Since I had pretty much liberated it from the hospital, and it was in pretty bad shape, I began underlining passages that continued to speak to me in profound ways. And it got me to thinking.
When we’re forced (0r required) to perform some task that my be odious or boring to us, we tend to approach that task with a degree of distaste. Books are the same. When we’re allowed to come to the books in our own time and in our own way, we come to the task thinking we’ve exercised our free will, and are much more likely to not only enjoy the book, but find connections to the writer’s words. Not superficial words like one might find in a tawdry airport paperback. Words that mean something. And then we might find that several days, or weeks, or months later, those very same words mean something completely different but equally profound. Yet, had we allowed ourselves to be forced to read it earlier than we were ready to, we would have missed those profoundities forever.
Is required reading healthy? It may seem so now that social media seems to have replaced classics like Dickens and Twain and Orwell. Much of our culture disappears minute by minute.
Several years ago I worked in the Colorado Governor’s office and my coworker sat several feet away. As near as I could tell, she was just about half my age, but was incredibly skilled in her job. One day we were talking about something as we worked, and I happened to mention Dean Martin. I think it was a music reference.

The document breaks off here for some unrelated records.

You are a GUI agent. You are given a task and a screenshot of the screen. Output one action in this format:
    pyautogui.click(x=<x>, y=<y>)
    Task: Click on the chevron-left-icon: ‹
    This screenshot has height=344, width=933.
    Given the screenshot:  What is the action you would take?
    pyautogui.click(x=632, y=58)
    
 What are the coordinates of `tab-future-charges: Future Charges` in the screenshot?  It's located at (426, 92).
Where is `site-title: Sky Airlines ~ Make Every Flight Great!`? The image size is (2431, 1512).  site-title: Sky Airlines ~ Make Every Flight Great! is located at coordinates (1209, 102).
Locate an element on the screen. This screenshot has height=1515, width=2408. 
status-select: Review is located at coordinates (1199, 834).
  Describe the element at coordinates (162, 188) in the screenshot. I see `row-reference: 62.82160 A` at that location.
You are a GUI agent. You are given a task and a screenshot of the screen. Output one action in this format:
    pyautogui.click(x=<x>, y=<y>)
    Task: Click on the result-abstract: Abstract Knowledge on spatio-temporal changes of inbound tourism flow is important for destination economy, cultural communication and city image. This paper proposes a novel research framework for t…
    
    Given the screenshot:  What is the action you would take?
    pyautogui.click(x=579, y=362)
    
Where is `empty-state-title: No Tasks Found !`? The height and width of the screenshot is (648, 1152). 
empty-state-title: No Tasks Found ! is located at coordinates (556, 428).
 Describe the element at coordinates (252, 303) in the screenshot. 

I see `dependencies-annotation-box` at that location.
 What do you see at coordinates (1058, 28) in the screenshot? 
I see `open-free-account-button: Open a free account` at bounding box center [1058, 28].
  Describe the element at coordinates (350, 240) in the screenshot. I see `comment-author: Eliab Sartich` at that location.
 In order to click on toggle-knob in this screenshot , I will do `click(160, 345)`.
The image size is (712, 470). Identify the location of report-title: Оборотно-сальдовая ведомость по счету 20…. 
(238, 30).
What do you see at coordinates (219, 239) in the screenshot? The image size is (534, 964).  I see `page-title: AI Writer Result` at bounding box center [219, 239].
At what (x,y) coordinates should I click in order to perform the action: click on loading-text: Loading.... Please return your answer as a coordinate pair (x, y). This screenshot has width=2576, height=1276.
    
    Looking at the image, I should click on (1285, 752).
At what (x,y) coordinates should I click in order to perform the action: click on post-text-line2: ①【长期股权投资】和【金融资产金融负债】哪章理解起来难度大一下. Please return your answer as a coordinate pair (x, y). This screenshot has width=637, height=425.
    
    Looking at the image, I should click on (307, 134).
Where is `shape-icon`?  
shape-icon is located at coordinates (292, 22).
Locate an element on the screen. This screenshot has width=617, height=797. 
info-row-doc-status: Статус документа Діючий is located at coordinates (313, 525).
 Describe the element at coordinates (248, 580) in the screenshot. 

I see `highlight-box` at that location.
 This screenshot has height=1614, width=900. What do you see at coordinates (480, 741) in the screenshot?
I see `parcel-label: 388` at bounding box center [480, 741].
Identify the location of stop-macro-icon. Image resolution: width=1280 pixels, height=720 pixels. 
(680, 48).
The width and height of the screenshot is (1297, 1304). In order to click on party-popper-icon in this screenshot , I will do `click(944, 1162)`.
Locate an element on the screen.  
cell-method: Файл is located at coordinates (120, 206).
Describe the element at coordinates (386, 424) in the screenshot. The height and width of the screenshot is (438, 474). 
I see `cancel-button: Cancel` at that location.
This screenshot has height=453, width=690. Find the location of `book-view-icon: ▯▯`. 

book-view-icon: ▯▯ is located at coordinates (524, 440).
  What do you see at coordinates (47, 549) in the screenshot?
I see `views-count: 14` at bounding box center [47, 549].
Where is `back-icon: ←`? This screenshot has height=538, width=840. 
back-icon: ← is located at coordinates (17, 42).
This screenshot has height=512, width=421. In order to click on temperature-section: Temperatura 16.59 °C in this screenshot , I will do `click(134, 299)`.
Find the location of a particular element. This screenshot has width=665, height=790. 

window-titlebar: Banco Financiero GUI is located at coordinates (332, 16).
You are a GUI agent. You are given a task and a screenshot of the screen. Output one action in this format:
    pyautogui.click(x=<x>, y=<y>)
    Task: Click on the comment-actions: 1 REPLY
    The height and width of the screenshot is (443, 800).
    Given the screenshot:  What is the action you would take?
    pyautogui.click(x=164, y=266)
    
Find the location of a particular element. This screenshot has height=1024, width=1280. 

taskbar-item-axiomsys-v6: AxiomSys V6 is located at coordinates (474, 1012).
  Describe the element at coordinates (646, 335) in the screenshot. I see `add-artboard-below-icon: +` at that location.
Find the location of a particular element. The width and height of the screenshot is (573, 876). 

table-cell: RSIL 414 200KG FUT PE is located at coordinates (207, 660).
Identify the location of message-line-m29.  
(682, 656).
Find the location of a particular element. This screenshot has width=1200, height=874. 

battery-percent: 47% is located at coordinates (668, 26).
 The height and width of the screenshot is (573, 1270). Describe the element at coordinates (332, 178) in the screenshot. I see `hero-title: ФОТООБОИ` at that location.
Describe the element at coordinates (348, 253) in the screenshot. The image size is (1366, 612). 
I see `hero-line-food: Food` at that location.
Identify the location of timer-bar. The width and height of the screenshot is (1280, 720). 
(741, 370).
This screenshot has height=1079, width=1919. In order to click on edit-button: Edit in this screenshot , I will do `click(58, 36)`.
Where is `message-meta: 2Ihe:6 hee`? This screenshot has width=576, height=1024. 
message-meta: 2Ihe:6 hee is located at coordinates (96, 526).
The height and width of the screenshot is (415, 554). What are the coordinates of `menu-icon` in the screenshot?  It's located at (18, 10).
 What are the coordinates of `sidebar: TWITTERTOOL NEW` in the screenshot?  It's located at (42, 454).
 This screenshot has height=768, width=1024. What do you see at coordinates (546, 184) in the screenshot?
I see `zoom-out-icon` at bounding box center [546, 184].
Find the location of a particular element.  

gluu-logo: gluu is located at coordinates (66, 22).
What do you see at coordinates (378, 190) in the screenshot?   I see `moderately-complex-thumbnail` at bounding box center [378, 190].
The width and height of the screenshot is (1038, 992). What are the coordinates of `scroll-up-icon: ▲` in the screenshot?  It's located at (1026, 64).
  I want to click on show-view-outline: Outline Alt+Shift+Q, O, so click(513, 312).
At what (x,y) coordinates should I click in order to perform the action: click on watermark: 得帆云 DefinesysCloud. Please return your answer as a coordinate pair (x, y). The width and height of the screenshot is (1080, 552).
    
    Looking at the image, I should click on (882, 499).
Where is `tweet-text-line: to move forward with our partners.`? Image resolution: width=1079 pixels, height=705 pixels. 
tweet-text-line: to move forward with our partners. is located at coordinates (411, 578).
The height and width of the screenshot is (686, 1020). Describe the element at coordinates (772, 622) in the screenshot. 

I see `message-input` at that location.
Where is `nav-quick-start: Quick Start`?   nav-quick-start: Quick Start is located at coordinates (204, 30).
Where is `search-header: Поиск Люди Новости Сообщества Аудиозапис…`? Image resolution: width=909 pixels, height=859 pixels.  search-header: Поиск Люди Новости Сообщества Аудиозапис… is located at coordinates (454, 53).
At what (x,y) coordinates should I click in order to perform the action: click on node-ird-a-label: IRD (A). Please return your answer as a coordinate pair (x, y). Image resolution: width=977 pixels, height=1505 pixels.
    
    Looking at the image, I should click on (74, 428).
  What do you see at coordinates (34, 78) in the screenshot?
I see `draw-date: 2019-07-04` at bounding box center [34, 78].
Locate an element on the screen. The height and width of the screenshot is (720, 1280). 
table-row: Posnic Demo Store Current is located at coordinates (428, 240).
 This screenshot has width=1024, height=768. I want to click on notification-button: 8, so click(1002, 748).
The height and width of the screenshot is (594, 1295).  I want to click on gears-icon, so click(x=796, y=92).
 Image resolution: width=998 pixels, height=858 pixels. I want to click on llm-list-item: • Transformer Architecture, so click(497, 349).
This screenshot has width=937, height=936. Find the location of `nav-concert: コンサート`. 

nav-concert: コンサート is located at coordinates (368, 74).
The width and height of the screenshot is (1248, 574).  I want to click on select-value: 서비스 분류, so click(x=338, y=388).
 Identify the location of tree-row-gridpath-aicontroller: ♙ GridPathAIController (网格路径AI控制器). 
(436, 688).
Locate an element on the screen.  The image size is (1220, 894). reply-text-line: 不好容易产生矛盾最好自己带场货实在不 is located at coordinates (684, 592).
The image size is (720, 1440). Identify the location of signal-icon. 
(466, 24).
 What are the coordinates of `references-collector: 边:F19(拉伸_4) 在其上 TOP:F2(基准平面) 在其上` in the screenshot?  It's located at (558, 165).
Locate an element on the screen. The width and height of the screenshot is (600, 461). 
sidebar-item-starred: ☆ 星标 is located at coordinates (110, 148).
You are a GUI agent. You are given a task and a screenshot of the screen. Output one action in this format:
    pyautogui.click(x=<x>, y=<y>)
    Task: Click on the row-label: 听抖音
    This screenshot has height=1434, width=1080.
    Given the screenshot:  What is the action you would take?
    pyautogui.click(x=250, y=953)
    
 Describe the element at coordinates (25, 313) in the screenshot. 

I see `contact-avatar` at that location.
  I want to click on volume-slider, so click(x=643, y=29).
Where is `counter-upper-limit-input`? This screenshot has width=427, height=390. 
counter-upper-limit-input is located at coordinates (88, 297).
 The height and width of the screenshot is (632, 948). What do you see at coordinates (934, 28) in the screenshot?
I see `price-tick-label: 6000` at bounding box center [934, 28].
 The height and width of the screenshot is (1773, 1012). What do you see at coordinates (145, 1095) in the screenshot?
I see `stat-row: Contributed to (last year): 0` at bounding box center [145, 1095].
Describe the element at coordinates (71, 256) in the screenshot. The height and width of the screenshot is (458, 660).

“Who’s Dean Martin?” she asked. I stared at her for several uncomfortably long moments trying to determine if she was joking. However, she seemed sincere.
“You’ve never heard of Marting? Lewis and Martin? You do know who Jerry Lewis is, right?”
She shook her head, her shiny if severe hair bob dancing under the flourescent lights.
“Sammy Davis Junior?”
Another shake of her head.
“You have to at least have heard of Frank Sinatra.” If she said no, I would determine she was pulling my leg.
Yet she shook her head now. So I found myself explaining to her all about the Rat Pack and their influence on the entertainment world, up to and including the annual telethon for Muscular Dystrophy. That conversation, as one-sided as it was, was definitely a wake up call.
Like cursive writing, which has been discontinued in most, if not all, of the school systems in the U.S., required reading might very well be going to the same way: obsolescence.